_Exercise task_
Write out the records below line for line, leaving out the pictures.

_Entries for locating text and items_
____________________
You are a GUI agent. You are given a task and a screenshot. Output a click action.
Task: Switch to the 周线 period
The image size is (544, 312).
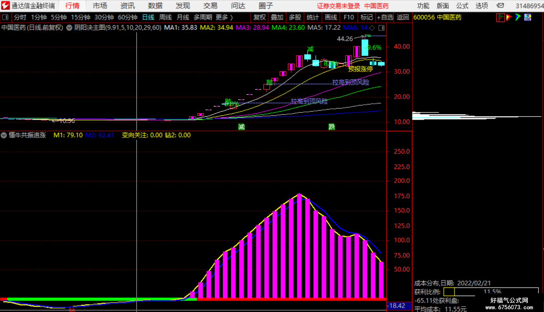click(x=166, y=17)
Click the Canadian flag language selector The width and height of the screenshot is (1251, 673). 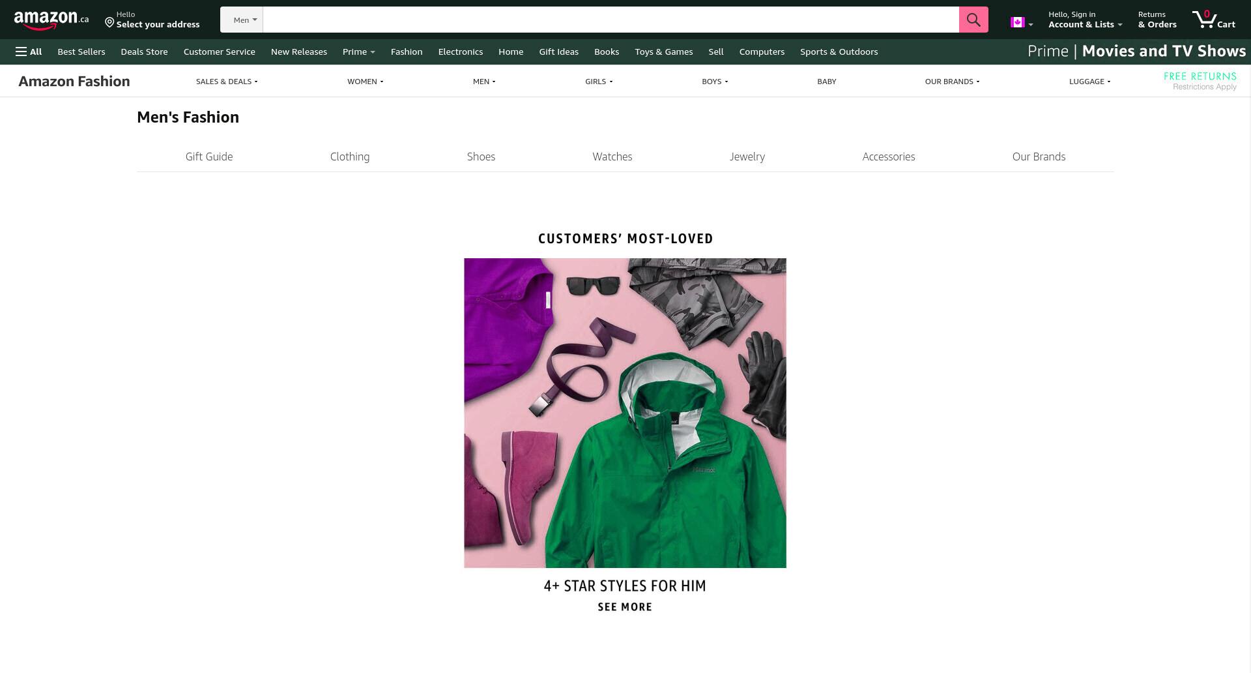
____________________
_Solution_
You are a GUI agent. You are given a task and a screenshot. Output a click action.
Task: Switch to the 周线 period
The image size is (544, 312).
click(x=166, y=17)
Click the Canadian flag language selector The width and height of the screenshot is (1251, 673). 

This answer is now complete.